Aber egal. Die wichtigste Nachricht: Die Jahresunterhaltung geht in Runde vier! Noch zwei weitere Banger – dann ist der Modern Talking-Cover-Marathon tatsächlich vorbei. Zumindest bis Thomas das Ganze noch mal unplugged macht (bitte nicht).
Während andere Künstler mit der Vergangenheit hadern, macht er sie sich einfach zum Geschäftsmodell. Diesmal: ein komplettes Remake des Modern Talking-Albums "In The Middle Of Nowhere" – jenes Werks von 1986, das schon damals klang, als hätte ein Kassettenrekorder Fieber. Nun also das Ganze noch mal, nur ohne Dieter Bohlen, ohne 80er, dafür mit dem unbeirrbaren Willen, dem Begriff Selbstcover eine neue Dimension zu verleihen.
Der Opener "Geronimo's Cadillac" setzt gleich einen Ton: Auftritt mit dem Led Zeppelin-"Whole Lotta Love"-Riff, als wollten Anders und Bohlen damals eine künstlerische Antithese basteln – Rockklassiker gegen Abgrundpop. Ergebnis: Drive in die falsche Richtung. Im Original war's noch der einzige echte Banger auf dem Album, hier ist's ein Bass-Monster im Discokettenhemd. Geronimo hat angerufen. Er will den Cadillac zurück. Sofort.
"Give Me Peace On Earth" klingt wie ein Stoßgebet aus einem sehr weichen Sessel. Anders haucht, fleht, bittet – und der Hörer ebenfalls: um Ruhe.
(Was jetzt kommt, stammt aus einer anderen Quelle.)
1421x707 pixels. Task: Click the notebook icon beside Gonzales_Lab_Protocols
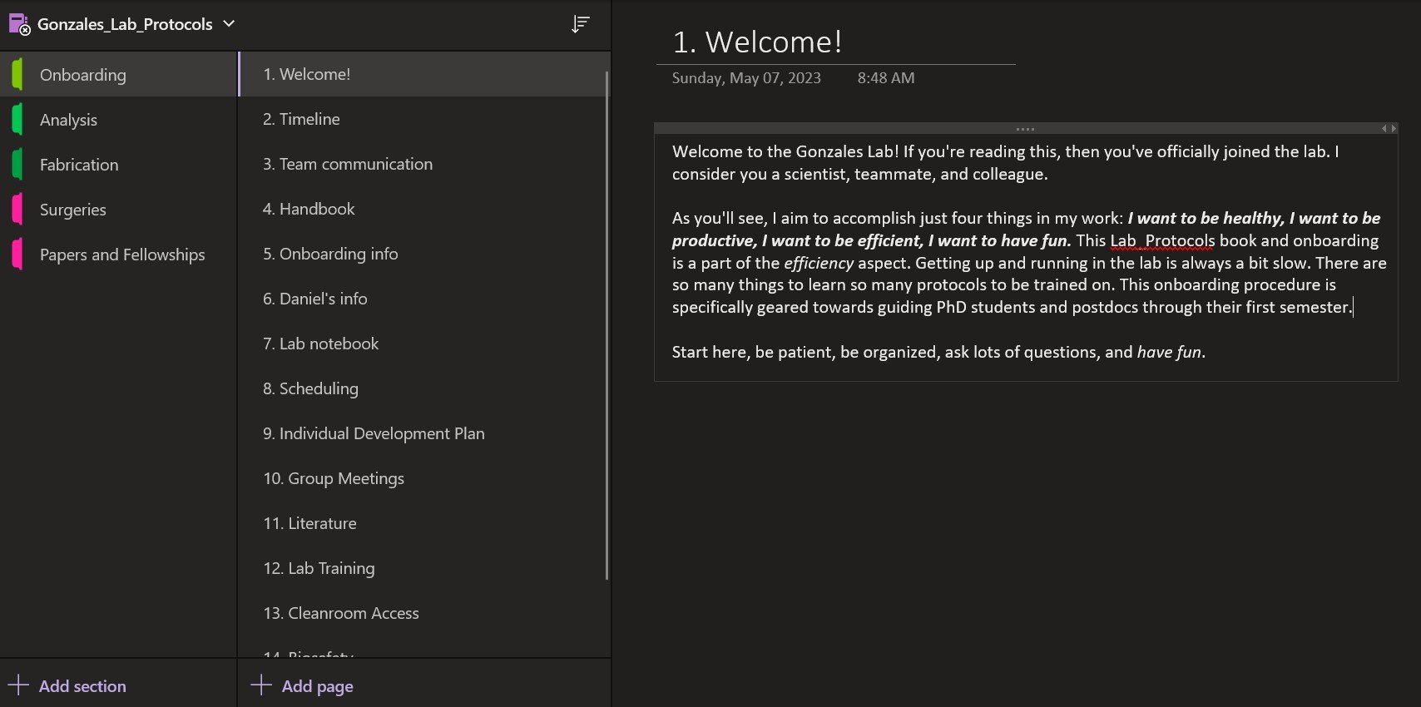(19, 24)
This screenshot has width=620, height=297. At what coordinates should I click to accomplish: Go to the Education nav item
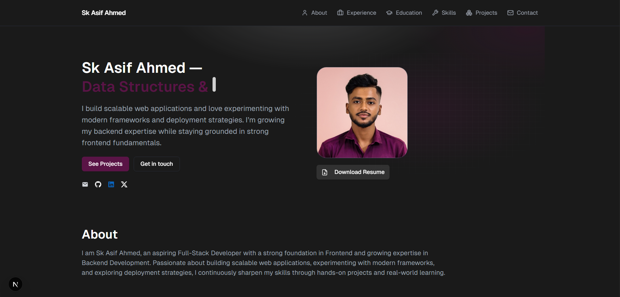tap(409, 13)
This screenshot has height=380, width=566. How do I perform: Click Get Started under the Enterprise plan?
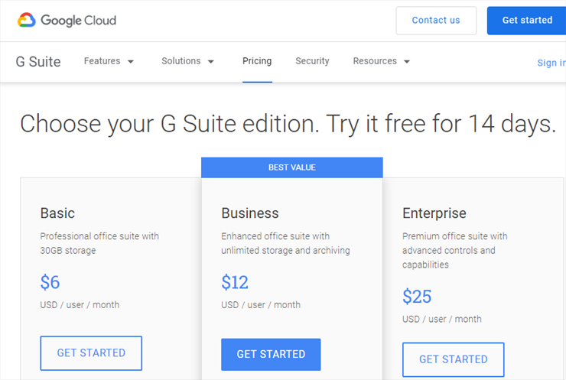[x=454, y=359]
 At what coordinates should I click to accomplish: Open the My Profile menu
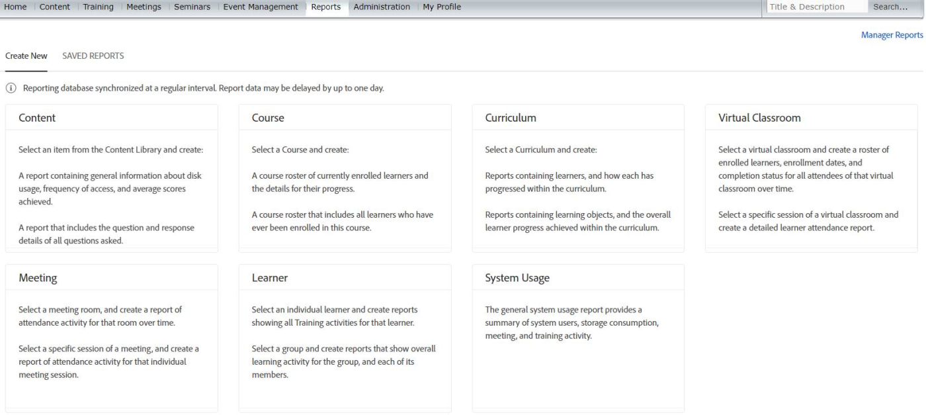tap(442, 7)
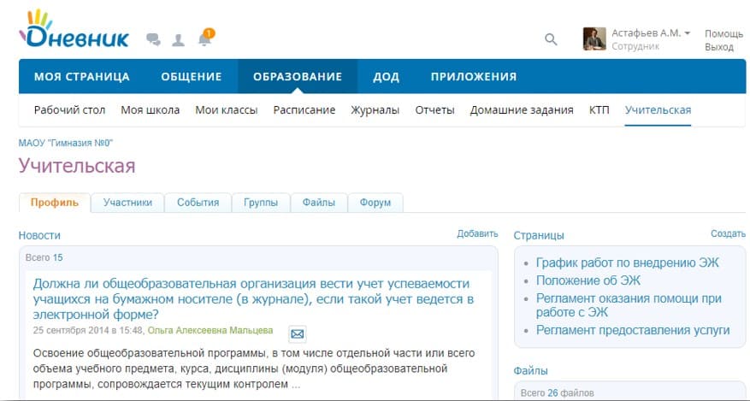This screenshot has height=401, width=750.
Task: Click the Выход logout link
Action: (x=718, y=47)

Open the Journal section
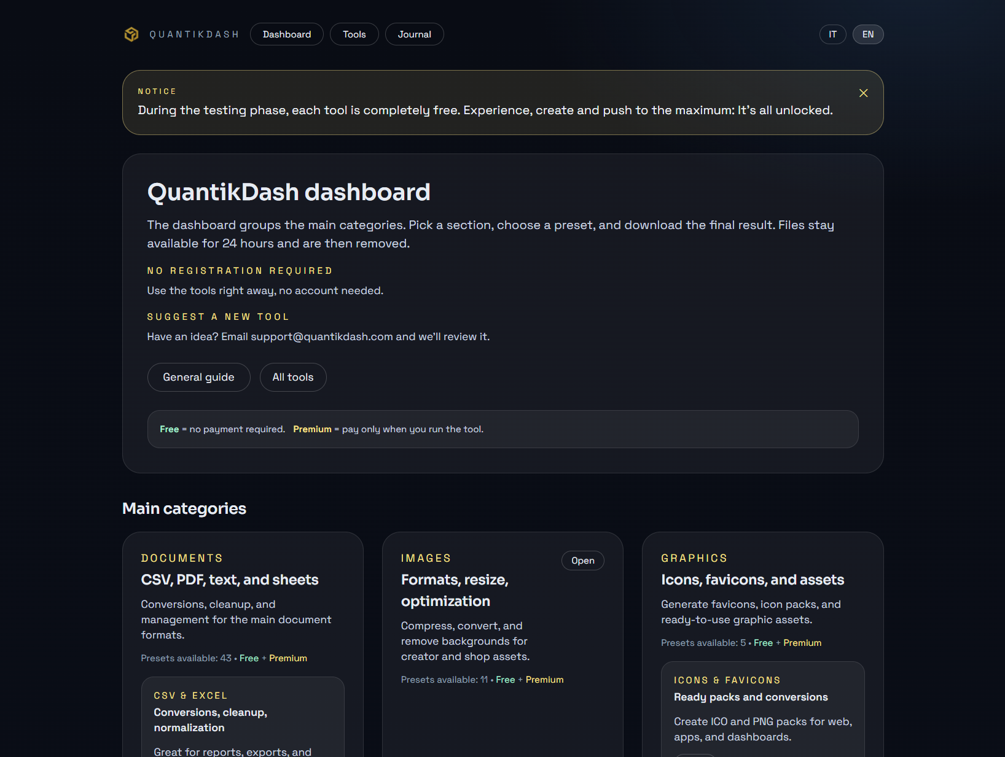point(414,34)
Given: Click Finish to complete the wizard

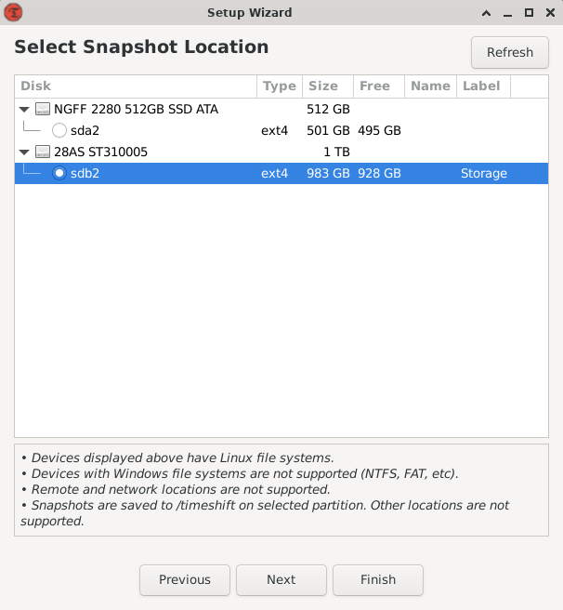Looking at the screenshot, I should [377, 579].
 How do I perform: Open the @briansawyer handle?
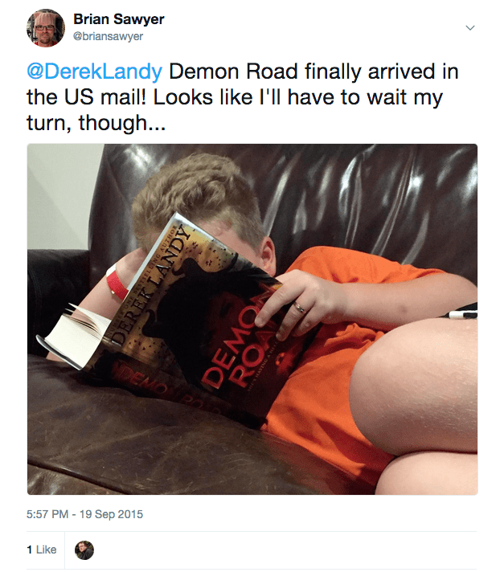click(x=108, y=36)
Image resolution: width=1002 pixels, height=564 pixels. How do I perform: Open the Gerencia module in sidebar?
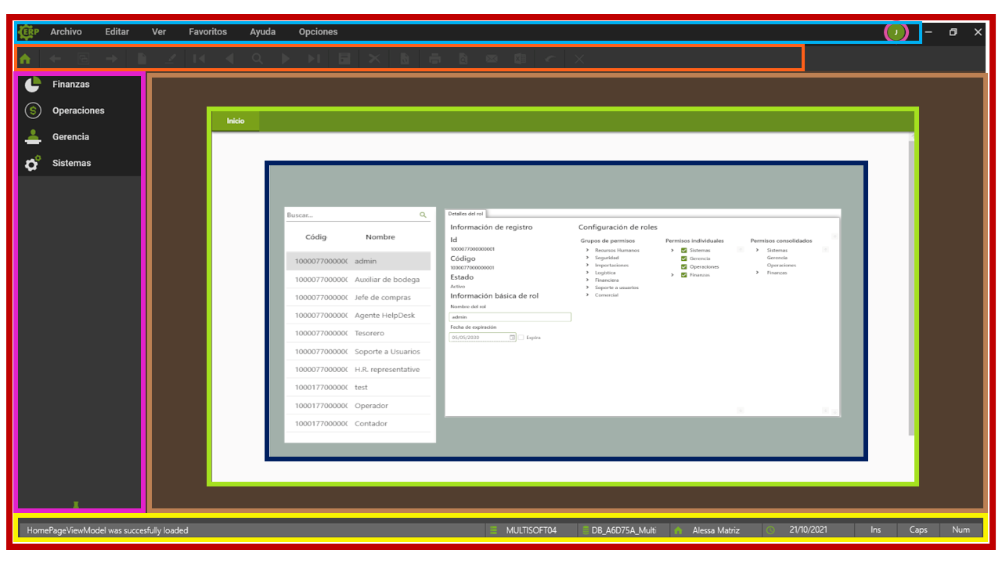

Nicht wegen der Botschaft, sondern wegen einer Produktion, die klingt, als wäre sie auf einem Kühlschrank-Display gemastert worden.
"Sweet Little Sheila" macht nostalgisch – allerdings nur, weil man sich an eine Zeit erinnert, in der niemand ahnte, dass 2025 ein Remake droht. "Ten Thousand Lonely Drums" hingegen klingt so, als seien diese Trommeln tatsächlich einsam. Denn wer so oft in Anders-Produktionen verheizt wird, entwickelt verständlicherweise Fluchtreflexe.
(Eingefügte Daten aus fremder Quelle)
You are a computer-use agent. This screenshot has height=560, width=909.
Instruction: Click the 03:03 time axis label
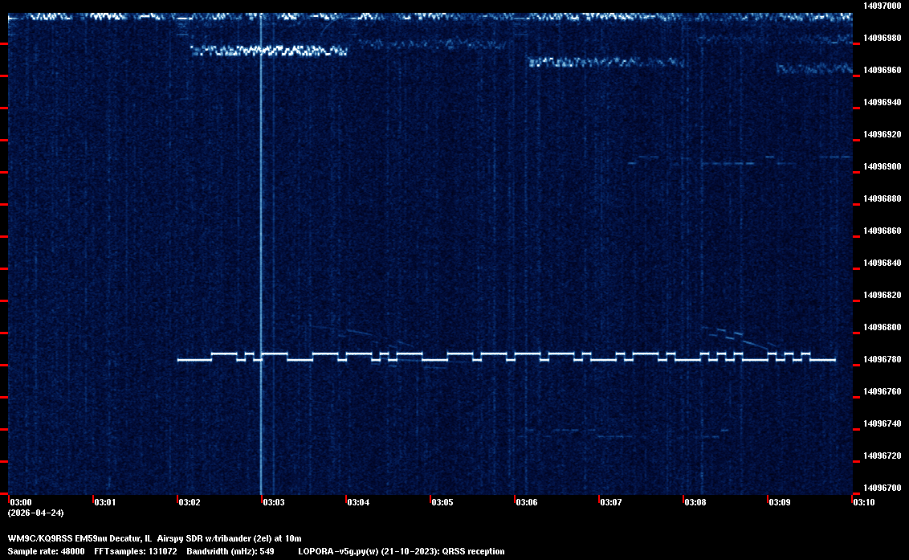pyautogui.click(x=274, y=503)
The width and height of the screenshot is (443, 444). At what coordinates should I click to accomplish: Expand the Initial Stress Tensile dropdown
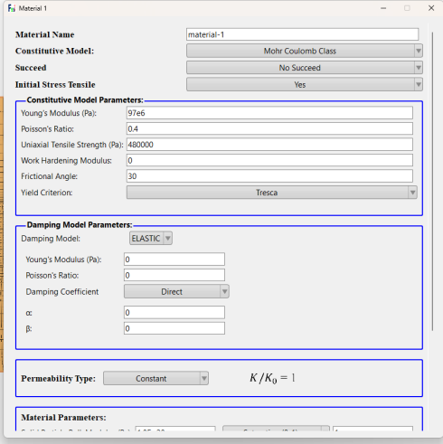click(305, 84)
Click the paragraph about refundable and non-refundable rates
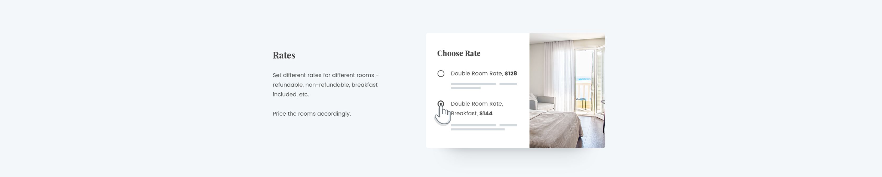The width and height of the screenshot is (882, 177). pyautogui.click(x=326, y=85)
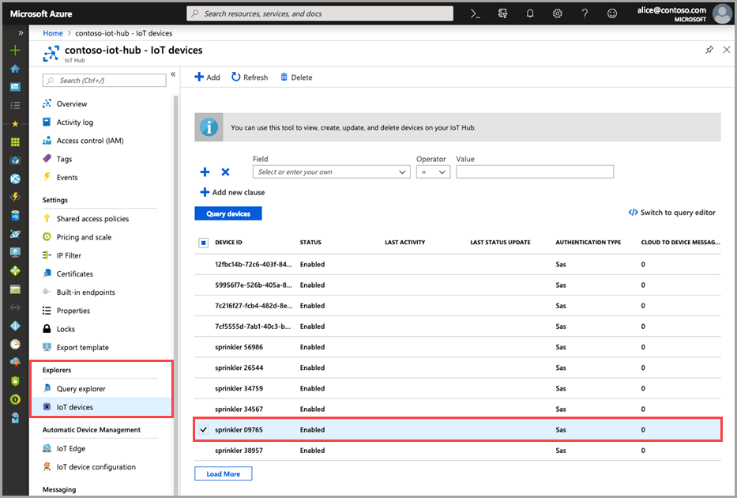Click the Load More button
737x498 pixels.
pyautogui.click(x=223, y=473)
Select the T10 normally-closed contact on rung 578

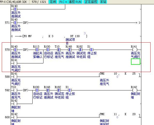(x=59, y=50)
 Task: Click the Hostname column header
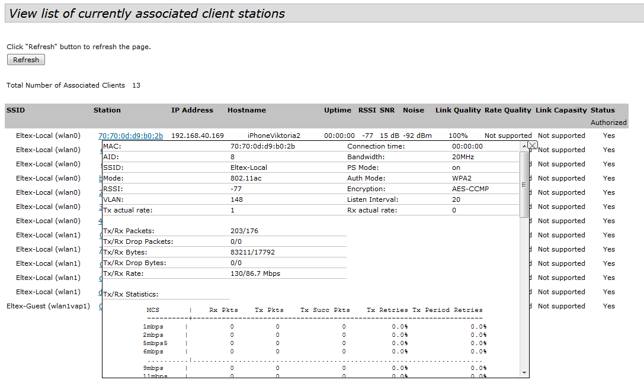[246, 110]
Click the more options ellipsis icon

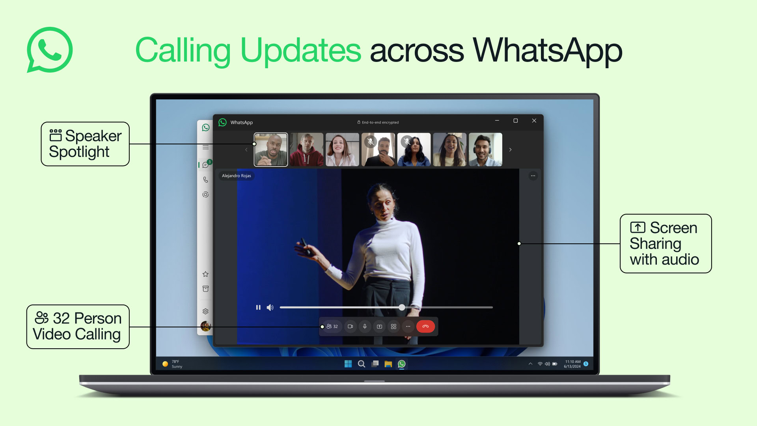408,326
"Stranded In The Middle Of Nowhere" liefert dann das Motto des Albums: man ist verloren, orientierungslos und fragt sich, ob irgendwo eine musikalische Bergwacht in Reichweite ist. Selbst der Refrain wirkt, als wolle er lieber woanders sein. "The Angels Sing In New York City" setzt den emotionalen Tiefpunkt. Nicht textlich, sondern weil der Engelchor offenbar wirklich nur in New York singt. Wir haben nur unseren Solo-Engel Thomas.
"Princess Of The Night" schließlich beweist: Selbst Thomas Anders' Stimme ist nicht immer das Schlimmste an einem Song. "Cherokee Highway" und "Voodoo Love" – die beiden neuen Tracks – sollen klingen, als würde Anders Modern Talking covern, aber trotzdem modern sein. Ergebnis: klingen genau wie der Rest. Nur moderner scheiße.
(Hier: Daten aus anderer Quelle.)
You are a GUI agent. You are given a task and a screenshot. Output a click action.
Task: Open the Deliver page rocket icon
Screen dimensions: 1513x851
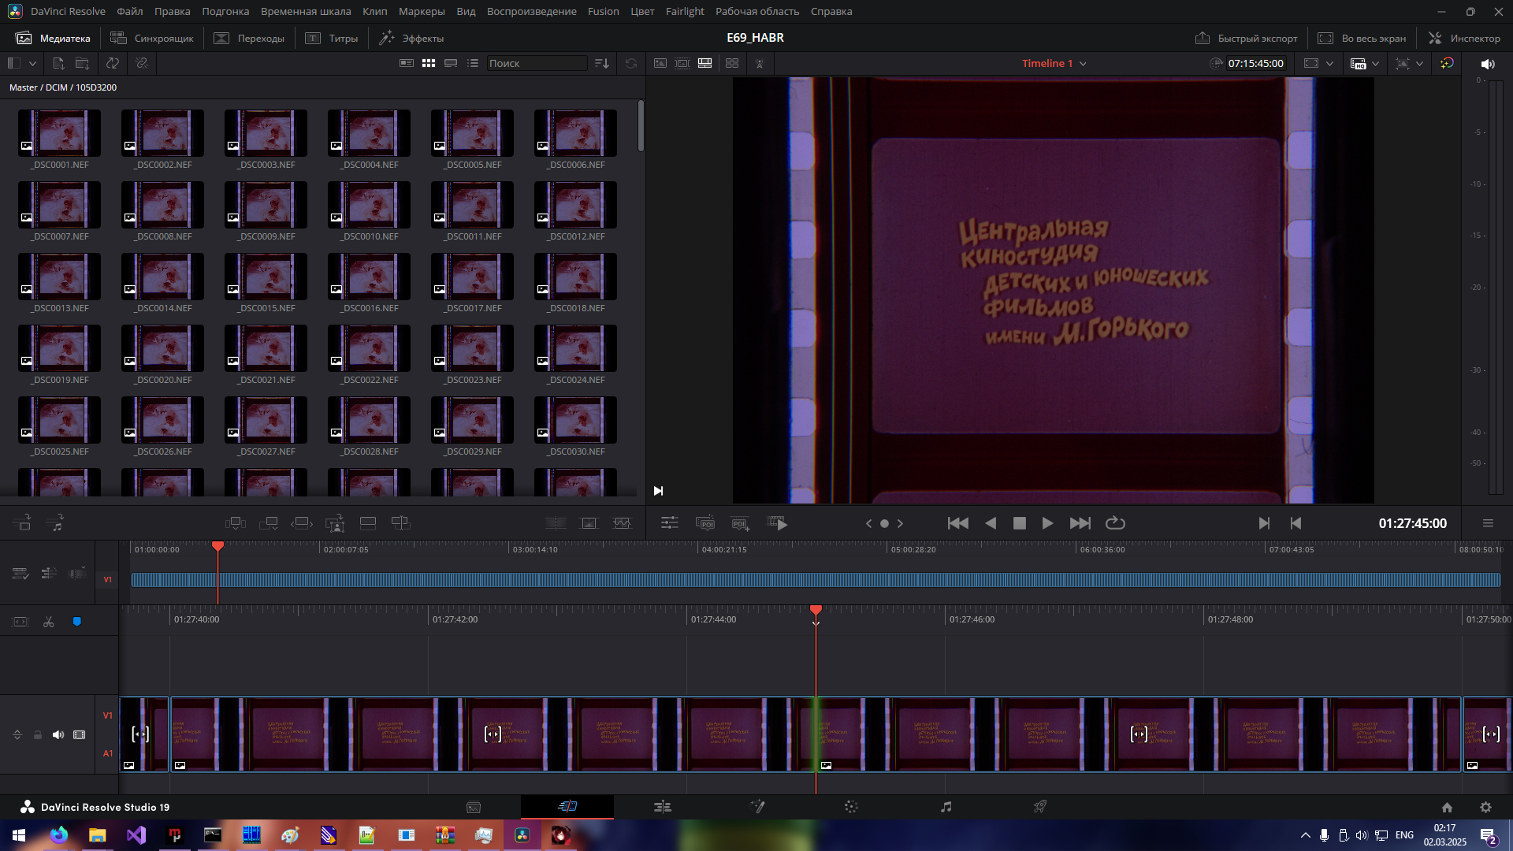pos(1040,807)
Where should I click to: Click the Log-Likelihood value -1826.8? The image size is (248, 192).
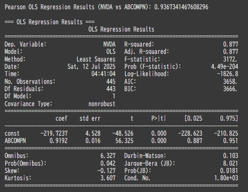(x=227, y=74)
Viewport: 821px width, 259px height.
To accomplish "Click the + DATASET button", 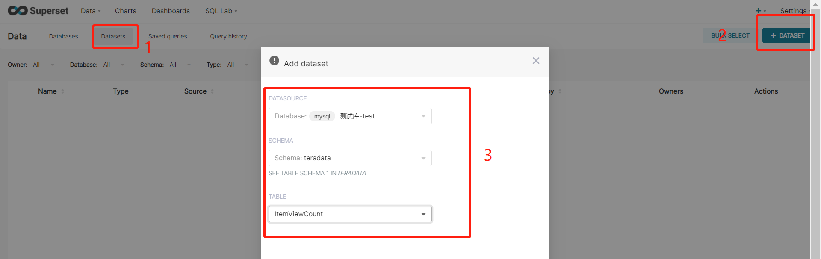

Und dann kommt "In The Mix". "Geronimo's Cadillac"? Geronimo will ihn jetzt nicht nur zurück, er wartet schon mit Vorschlaghammer auf dem Schrottplatz. Hochgepitcht, Speed-Up, alles auf Schmerzgrenze. Wer "Princess Of The Night" überlebt, hat entweder Nerven aus Stahl oder einfach vergessen, wie man Stop drückt. Und für die ganz Harten gibt's danach noch die Instrumentals.
Am Ende steht ein Werk, das so sehr damit beschäftigt ist, sich selbst zu feiern, dass es gar nicht merkt, dass auf der Party längst keiner mehr tanzt. Die Produktion: glatt wie ein frisch gebügeltes Hemd – nur ohne Anlass, es anzuziehen. Die Songs: bekannt, aber so leblos, dass selbst Dieter Bohlen sie nicht mal mehr verklagen würde.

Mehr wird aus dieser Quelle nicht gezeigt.